Но петух, зверски сосредоточенный, с сигарой в руке метнулся за стариком.
Впереди пробежал лакей с подносом.
В окне снег слезы проливал. Рыхлый сугроб опадал.
Протоптался грязью, сияя пятнами — темными пятнами.
Снег свозили.
Еще и еще.
И везде потянулись воза.
Взмолился петух: «Полковник, полковник».
Кряхтя и вздыхая, повернул полковник к нему безбородое лицо и улыбался полковник кривым ртом: неизвестно чему улыбался полковник.
Прыснули эксельбанты на зеленом мундире, и громовый басок сотряс немоту: «Да эхехе, батенька — эхехе».
Обнял старого и повел его в переднюю, и никто не видал одиноких угроз старика, протянувшего руки, усталыми бельмами.
Шелестом под окном оборвалась рыхлость.
Сыро прошлепали грузные ноги.
Возлепетала струйка. Взмолилась.
Уснула.
Петуху казалось, что лакеи смеются.
Один был без бороды: он все косил. Другой, старичок, с выпяченной губой, точно профыркал в бакены. Он потащился за шубой и палкой с протянутой рукой.
Желтый снег покорно свозили.
Шелестел шелест лопат, как старушечий шепот весеннего времени.
Ленивая, лунная ночь, лепетавшая талыми пятнами, изливалась льющимся лепетом.
Громыхали пролетки: «Тра-ра-ра-та… старое…
Все то же».
Ворона с тающей кучи удивленно хрипела в мокроту.
Их вез извозчик, рокоча по камням, брызгая талой слякотью.
Чей-то тревожный окрик странно раздался в глухой темноте: кто-то кого-то стал звать куда-то.
Все казалось теплым и мокрым — весенним; все опадало мокротой — дождем и снегом.
Старый извозчик поднял верх пролетки уныло, ворчливо, и пахнуло чем-то родным.
Они вышли на тротуар: нищенка, безносая, серая старушка бросилась к ним с угла:
«Подайте слепенькой, Христа ради».
Светозаров подвел к дому толстяка, из шубной шкуры его палец поднялся к занавешенным окнам: «Там она отдается ему: там они наслаждаются.

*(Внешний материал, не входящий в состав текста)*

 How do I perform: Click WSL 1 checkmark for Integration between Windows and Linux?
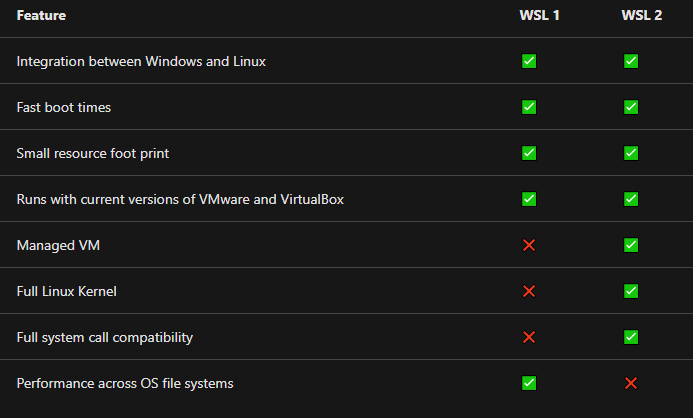pyautogui.click(x=529, y=61)
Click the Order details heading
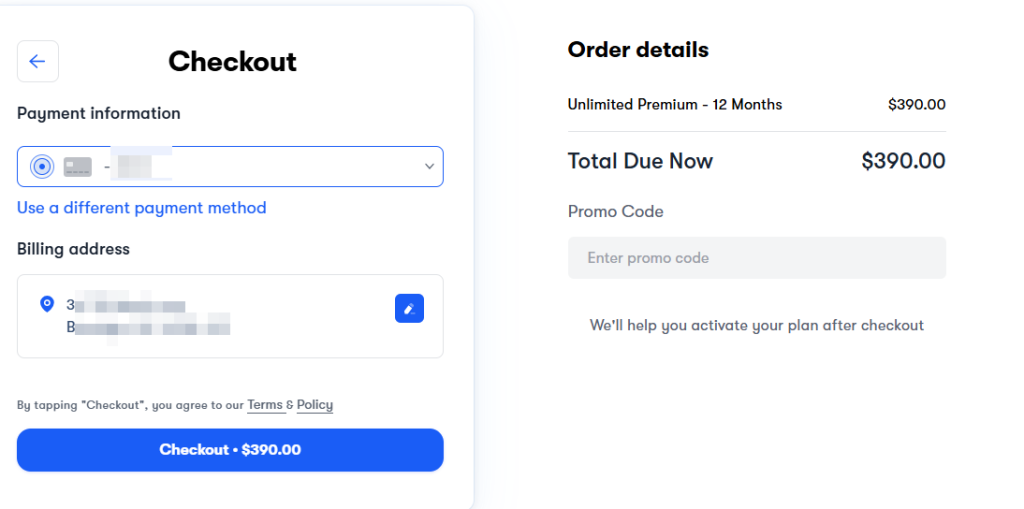The height and width of the screenshot is (509, 1024). (638, 50)
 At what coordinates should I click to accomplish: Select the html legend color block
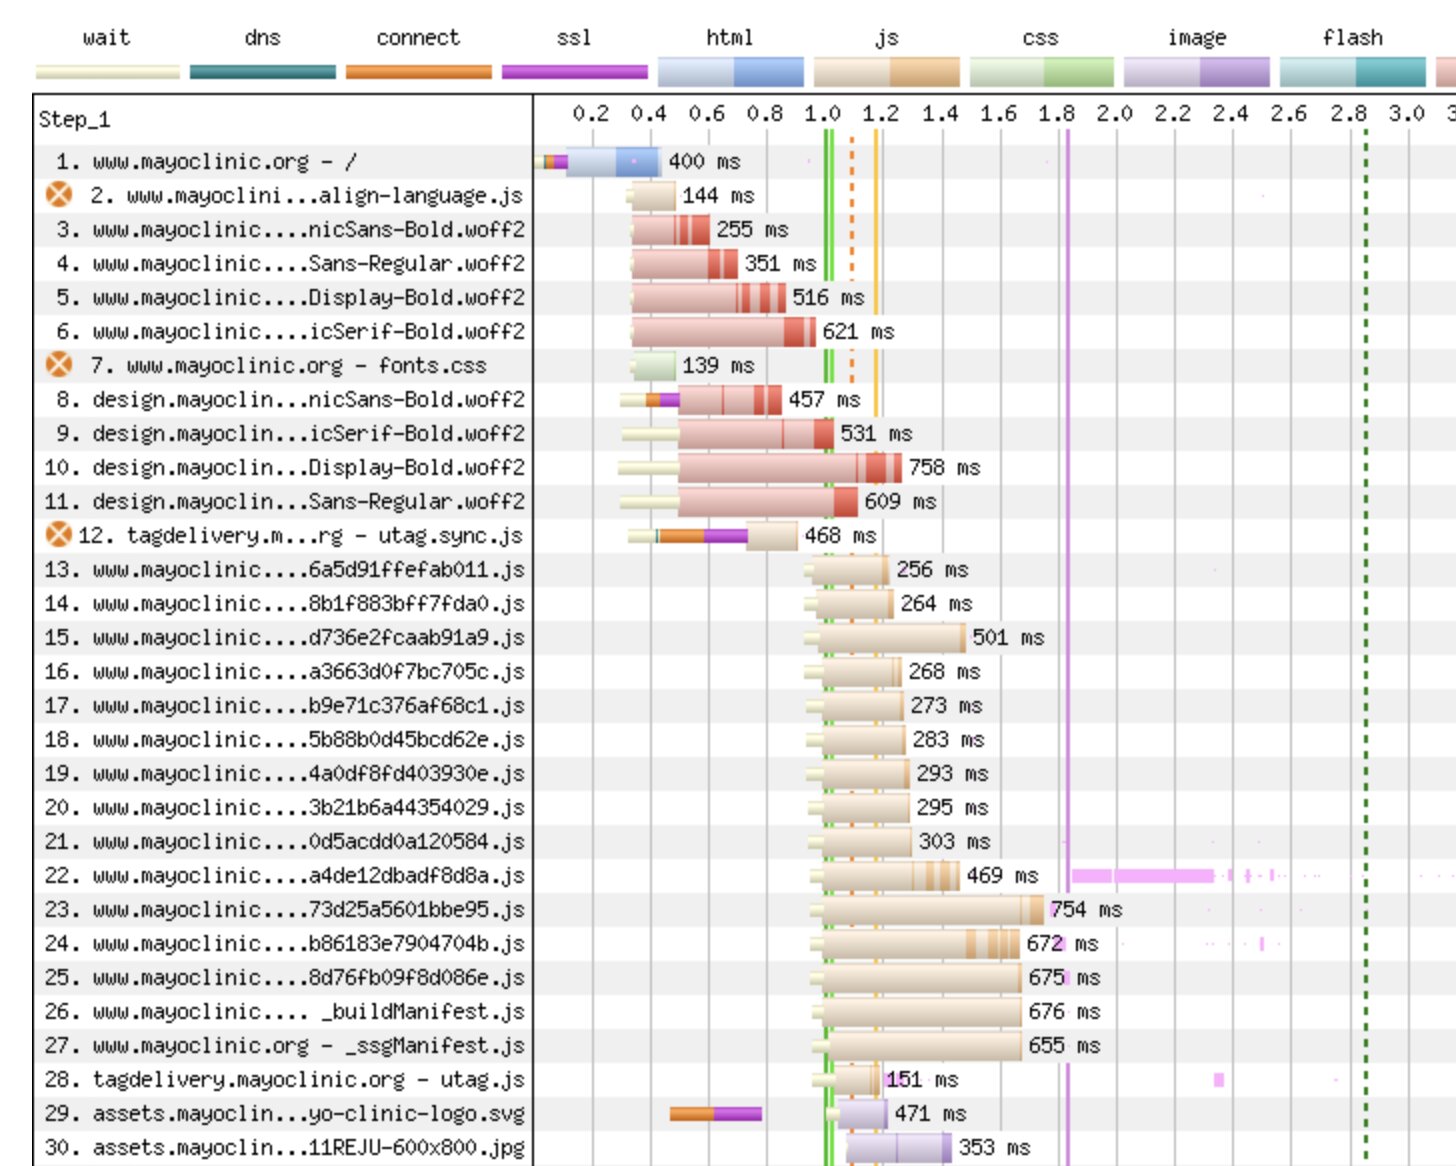[x=730, y=72]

Обнимаются поцелуями».
«Слепенькой, Христа ради».
Нищенка поворачивала серо-пепельное лицо, раскрывала очи и вращала белками.
И не прозревала.
О, если б прозрела, о, если б не была она слепа.

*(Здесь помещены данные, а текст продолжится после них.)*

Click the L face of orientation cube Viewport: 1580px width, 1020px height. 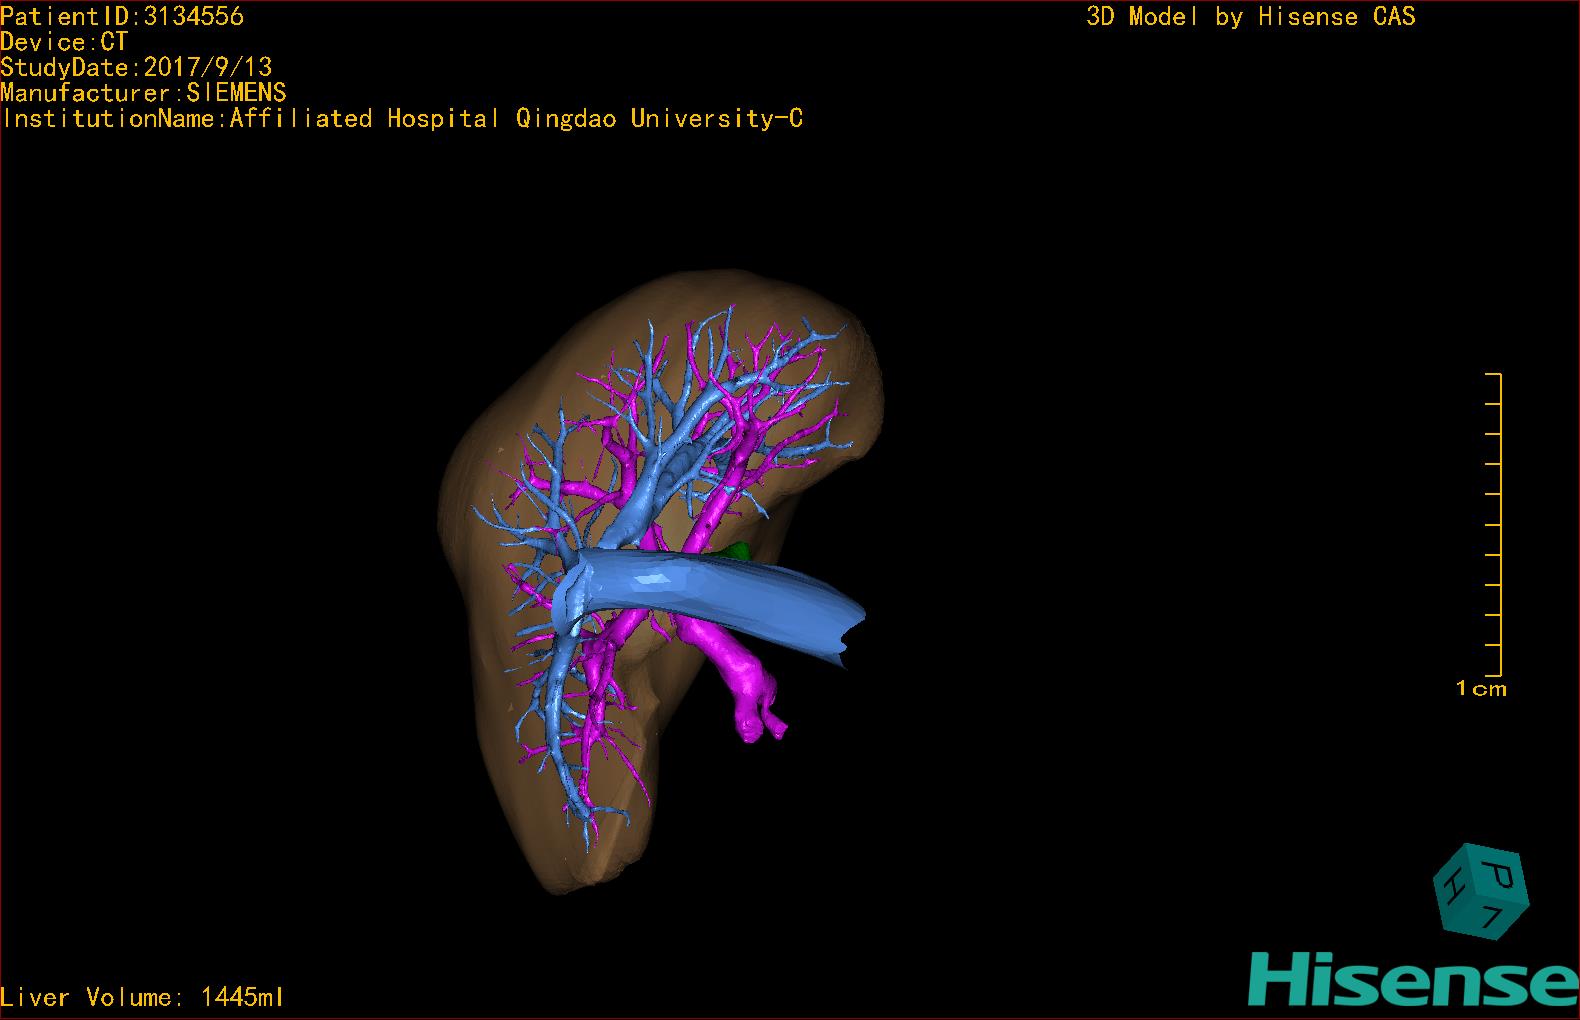(x=1494, y=918)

Словно треснувшее стекло полетели из желоба оборванные сосульки, трезвоня по мостовой глухим рыданьем, и разлетелись звонко-колким сребром.
Черная тень засквозила в окне.
Она протянула темные, темные руки, уронила теневой свой, темный, как уголь темный, черный лик.
Засквозил другой контур теневой — темный, темный: мутный, загасил свет.
Два старика стояли под окнами. Обнимались и плакали.
«Тра-ра-ра-та-старое…
Все то же».
Громыхнула пролетка.
Старики сели в конку: конка отражалась стеклами в стекле, в отраженных стеклах — отражения тусклых, уличных фонарей.
Они издали гнались за конкой, нагоняли и пропадали в отраженном стекле: там слепил очи неотраженный фонарь.
Фонарь отставал, вновь вырастало отражение конки.
Вновь отраженный фонарь нагонял отраженную конку.
Светозаров сказал: «Все мы призрачным отражением летим за призрачной жизнью.
Настигаем и умираем».
Скашивал глаза, бормотал в мех шинели, а Светлов все молчал и хмурился. Оба тупо бледнели в тупых сумерках.